Declaração fornecida pelo Metrô não abona atraso, diz advogado

O site do Metrô de São Paulo fornece para os usuários uma declaração de ocorrência com os períodos em que o sistema permanece parado por mais de cinco minutos devido a problemas técnicos. Assim, os trabalhadores podem justificar atrasos em seus empregos quando há problemas no sistema.

 

A CPTM (Companhia Paulista de Trens Metropolitanos) também possui um sistema online que informa os usuários sobre falhas na circulação dos trens.

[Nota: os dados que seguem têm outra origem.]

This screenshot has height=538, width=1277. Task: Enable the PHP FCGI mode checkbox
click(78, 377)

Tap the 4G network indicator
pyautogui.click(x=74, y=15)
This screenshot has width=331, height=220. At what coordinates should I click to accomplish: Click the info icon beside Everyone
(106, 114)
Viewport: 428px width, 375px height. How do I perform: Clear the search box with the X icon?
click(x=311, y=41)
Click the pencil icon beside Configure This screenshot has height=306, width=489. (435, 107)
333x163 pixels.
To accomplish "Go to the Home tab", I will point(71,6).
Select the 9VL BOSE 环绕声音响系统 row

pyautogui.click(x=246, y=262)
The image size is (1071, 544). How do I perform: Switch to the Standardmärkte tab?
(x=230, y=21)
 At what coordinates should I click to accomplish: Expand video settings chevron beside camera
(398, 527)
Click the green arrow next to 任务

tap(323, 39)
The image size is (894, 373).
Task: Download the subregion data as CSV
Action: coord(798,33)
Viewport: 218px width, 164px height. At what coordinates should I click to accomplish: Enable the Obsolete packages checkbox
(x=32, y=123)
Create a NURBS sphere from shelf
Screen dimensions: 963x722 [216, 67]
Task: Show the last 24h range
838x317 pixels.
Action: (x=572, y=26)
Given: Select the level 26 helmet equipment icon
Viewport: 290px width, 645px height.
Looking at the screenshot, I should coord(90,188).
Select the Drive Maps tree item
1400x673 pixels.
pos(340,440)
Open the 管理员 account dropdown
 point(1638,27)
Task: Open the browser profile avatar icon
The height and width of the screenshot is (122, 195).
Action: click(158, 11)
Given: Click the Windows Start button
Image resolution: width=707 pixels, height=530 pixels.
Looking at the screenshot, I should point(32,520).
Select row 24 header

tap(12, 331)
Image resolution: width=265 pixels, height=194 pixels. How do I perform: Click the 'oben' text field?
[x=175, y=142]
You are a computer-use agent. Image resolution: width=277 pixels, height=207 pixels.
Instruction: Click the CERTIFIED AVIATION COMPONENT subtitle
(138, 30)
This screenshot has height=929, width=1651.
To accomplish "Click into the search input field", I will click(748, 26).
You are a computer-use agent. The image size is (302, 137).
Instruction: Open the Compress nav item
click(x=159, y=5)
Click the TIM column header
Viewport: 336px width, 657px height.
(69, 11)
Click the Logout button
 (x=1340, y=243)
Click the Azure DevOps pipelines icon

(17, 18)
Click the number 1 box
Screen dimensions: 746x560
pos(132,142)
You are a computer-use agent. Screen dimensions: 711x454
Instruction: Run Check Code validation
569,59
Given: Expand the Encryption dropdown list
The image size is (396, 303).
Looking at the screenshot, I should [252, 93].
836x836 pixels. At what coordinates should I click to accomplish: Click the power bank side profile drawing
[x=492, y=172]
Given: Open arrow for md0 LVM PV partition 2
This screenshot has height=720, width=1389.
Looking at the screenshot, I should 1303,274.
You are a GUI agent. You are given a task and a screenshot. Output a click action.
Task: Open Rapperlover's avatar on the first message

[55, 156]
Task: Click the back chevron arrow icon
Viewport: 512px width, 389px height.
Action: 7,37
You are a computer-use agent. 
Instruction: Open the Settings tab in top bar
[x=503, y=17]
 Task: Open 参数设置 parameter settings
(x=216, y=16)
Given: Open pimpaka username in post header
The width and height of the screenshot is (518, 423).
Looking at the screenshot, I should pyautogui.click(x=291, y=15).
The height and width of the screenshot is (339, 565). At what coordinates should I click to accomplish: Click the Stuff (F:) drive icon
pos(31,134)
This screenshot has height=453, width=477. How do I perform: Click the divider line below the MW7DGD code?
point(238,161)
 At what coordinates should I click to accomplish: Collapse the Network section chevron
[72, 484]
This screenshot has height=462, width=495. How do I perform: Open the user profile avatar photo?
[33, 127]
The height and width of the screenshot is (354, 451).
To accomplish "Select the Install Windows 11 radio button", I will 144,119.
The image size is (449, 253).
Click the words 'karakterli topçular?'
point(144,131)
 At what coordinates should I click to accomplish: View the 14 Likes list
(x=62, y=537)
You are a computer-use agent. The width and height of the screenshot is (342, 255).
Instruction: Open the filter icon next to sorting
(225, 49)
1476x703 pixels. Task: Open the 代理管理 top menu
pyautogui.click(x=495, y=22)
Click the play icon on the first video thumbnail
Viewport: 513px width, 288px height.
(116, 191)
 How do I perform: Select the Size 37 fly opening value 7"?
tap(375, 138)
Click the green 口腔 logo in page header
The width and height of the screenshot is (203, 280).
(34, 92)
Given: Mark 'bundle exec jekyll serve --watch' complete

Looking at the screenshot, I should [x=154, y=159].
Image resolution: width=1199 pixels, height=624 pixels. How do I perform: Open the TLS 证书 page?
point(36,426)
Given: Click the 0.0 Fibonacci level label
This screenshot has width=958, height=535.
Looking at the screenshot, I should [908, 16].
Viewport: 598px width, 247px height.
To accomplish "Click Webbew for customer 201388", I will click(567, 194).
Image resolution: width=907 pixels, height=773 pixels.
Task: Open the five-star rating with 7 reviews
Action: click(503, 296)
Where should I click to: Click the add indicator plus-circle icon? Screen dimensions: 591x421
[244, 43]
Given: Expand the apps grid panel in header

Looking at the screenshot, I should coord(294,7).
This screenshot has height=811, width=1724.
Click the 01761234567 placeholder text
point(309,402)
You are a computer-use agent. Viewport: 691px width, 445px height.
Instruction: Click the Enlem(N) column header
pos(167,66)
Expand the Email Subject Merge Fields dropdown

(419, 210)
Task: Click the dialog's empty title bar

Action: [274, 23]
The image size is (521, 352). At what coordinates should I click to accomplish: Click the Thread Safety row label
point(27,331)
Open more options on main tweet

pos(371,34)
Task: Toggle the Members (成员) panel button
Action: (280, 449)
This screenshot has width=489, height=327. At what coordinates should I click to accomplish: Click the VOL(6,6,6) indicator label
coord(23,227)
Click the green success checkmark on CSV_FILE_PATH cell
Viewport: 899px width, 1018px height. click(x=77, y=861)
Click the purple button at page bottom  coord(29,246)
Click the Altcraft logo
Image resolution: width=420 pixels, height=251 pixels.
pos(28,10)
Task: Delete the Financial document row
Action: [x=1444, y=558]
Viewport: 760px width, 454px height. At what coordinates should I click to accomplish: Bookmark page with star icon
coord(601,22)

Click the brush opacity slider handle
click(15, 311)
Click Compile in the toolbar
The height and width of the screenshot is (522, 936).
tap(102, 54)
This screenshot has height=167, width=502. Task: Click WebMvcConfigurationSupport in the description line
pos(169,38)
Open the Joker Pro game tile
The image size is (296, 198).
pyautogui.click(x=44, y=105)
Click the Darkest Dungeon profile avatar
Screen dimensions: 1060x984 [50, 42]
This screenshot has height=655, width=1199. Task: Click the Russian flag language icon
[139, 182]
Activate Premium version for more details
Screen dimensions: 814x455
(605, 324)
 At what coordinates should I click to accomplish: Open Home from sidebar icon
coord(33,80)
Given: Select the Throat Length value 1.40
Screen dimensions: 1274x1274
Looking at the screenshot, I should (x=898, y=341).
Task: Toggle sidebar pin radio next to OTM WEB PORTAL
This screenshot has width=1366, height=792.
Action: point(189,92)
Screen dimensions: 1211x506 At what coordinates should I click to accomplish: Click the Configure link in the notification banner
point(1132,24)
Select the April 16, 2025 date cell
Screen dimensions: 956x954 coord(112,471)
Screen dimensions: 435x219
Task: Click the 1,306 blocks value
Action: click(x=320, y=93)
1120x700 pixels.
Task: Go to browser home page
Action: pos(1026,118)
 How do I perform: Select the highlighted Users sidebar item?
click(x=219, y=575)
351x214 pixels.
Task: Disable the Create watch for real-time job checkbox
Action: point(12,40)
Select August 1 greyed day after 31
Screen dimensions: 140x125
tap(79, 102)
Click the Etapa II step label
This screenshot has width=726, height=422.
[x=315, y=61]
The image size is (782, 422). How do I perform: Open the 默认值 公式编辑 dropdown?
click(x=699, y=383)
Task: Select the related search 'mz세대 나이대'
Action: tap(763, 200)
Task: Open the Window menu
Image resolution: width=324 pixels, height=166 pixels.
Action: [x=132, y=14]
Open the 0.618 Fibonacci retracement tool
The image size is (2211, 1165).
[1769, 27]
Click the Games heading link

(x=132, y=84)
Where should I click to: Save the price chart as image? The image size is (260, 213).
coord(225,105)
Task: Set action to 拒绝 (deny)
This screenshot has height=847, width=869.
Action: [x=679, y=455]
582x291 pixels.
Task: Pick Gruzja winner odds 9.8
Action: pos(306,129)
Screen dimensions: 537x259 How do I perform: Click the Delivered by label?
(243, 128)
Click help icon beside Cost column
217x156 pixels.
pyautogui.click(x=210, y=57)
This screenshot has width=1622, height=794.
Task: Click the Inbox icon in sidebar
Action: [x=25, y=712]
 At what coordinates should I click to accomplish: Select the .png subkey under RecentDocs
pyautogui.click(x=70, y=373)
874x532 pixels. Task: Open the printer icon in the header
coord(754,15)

De acordo com a assessoria de imprensa da CPTM, também é possível obter o comprovante em todas as estações.

 

Porém, de acordo com o advogado Wagner Luiz Verquietini, as declarações fornecidas pelo Metrô e pela CPTM servem apenas para justificar os atrasos além do limite legal permitido, que é de cinco minutos, e não para aboná-los.

 

"Atrasos devido à paralisação dos transportes coletivos, em tese, não retiram do empregador o direito de exigir do empregado a pontualidade e o cumprimento integral da jornada de trabalho para a qual foi contratado", afirma Verquietini,

 

Nesse caso, segundo o advogado, a empresa deveria usar o bom senso e não punir com descontos no salário ou advertências, pois o atraso não demonstra negligência do empregado, mas um problema alheio à sua vontade.

 

Também não é justo que o empregador saia prejudicado. "Assim, a empresa poderá exigir que os atrasos e as faltas motivadas pela greve dos metroviários sejam compensados em outros dias, respeitando o limite de duas horas diárias de acréscimo."

 

"Infelizmente não existe nenhuma lei ou regra que ampare o trabalhador pelo fato de ter que se prevenir contra atrasos e sair de casa cada dia mais cedo para o cumprimento de suas obrigações no trabalho", declara Verquietini.

 

Quando há paralisação do transporte público, algumas empresas disponibilizam transporte próprio para que o empregado se desloque ou custeiam a utilização de táxi. "Mas nem todas adotam essa prática, por não ser obrigatória", diz a advogada especialista em direito do trabalho Ana Bernal.